Zijing Hu, professeur associé à l’Université de Johannesburg, a déclaré que le programme de diplôme en acupuncture lancé par l’université en 2020 recevait 8 000 candidatures pour seulement 50 places disponibles chaque année.
Le développement du soft power
Hu, également praticien agréé et président de l’Association africaine de médecine chinoise et d’acupuncture, a qualifié de «multiforme» la stratégie chinoise visant à créer des centres de formation.
Il a déclaré que la MTC offrait des soins de santé efficaces et peu coûteux aux communautés africaines, créait des emplois et était de plus en plus acceptée, comme en témoigne sa reconnaissance officielle dans la législation sud-africaine depuis 2001.
Hu a également souligné que la MTC et l’acupuncture jouaient un rôle important dans le développement du soft power et le renforcement des relations bilatérales avec les pays africains. Il a expliqué qu’en proposant des soins de santé rentables, la MTC allégeait le fardeau financier des gouvernements et des communautés tout en favorisant les échanges culturels.
Il a indiqué qu’il y avait 207 praticiens agréés de médecine chinoise et d’acupuncture en Afrique du Sud, la plupart basés dans de grandes villes comme Johannesburg, Le Cap et Durban, mais peu dans des villes plus petites.

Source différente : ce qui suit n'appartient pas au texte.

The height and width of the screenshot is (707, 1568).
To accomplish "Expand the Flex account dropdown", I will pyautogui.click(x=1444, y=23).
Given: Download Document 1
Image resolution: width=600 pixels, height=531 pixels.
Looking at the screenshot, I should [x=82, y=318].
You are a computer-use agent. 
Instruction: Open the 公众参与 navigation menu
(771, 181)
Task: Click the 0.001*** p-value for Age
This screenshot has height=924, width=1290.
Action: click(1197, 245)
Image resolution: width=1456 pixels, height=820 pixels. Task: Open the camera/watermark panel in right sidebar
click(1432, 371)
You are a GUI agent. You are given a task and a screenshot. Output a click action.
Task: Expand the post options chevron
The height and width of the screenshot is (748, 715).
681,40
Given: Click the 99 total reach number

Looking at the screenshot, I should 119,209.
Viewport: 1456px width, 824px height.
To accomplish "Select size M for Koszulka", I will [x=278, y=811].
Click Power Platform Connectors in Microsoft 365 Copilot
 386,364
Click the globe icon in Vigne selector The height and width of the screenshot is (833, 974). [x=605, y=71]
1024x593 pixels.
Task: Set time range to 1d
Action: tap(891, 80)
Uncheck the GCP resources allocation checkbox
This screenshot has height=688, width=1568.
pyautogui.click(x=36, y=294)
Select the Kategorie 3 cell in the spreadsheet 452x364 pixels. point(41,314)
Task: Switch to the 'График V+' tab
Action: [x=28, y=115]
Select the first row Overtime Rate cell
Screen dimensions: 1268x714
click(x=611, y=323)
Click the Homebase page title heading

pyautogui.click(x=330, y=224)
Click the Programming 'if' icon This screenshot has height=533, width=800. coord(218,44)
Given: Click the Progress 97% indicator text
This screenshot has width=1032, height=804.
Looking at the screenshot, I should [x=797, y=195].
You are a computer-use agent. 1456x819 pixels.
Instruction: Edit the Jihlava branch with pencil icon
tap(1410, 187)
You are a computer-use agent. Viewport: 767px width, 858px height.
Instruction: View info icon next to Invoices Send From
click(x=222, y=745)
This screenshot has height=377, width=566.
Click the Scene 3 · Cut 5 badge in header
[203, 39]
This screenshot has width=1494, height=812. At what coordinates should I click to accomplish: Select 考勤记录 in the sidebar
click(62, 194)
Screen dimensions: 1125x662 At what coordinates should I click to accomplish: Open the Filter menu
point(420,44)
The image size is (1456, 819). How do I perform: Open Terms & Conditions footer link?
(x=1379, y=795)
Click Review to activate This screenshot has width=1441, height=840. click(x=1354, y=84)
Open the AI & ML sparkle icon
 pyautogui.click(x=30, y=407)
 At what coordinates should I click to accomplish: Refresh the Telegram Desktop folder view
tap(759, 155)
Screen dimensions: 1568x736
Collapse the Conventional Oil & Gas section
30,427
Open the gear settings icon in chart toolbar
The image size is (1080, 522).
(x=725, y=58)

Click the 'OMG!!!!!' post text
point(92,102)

Rebaone Monama, acupuncteur agréé en Afrique du Sud, a été témoin de l’intérêt et de la confiance croissants envers la MTC, notant que l’acupuncture est passée d’une perception «étrangère» à une option appréciée par les patients recherchant des soins holistiques au cours de la dernière décennie.
«Lorsque les patients se tournent vers l’acupuncture et ressentent un soulagement, ils deviennent souvent d’ardents défenseurs de la médecine traditionnelle chinoise et partagent leur expérience avec leurs proches», explique Monama, praticien chez Monama Acupuncture.
Il a déclaré que la création de centres de formation en MTC en Afrique était à la fois généreuse et stratégique, car elle répondait à un besoin local réel. Il a souligné qu’en offrant un accès à une formation de haute qualité en Afrique, les centres ont renforcé les capacités locales et assuré la pérennité de l’acupuncture dans les soins de santé africains.
Une très vieille tradition de guérison
Monama a ajouté que cette croissance reflétait également une forme de diplomatie culturelle. «En investissant dans les praticiens africains, la Chine sème des graines qui germeront pendant des générations. Chaque diplômé qui pratique l’acupuncture en Afrique devient, en quelque sorte, un ambassadeur vivant de la médecine chinoise», a-t-il déclaré.
Monama a également déclaré qu’il était convaincu que la MTC et les pratiques d’acupuncture allaient au-delà du traitement médical pour créer des liens humains, susciter la bienveillance et renforcer les liens affectifs et culturels.
«Chaque fois que j’insère une aiguille, je ne travaille pas seulement à soulager la douleur d’une personne, mais je montre également la valeur d’une tradition de guérison vieille de plusieurs siècles que la Chine a choisi de partager avec l’Afrique», a-t-il déclaré.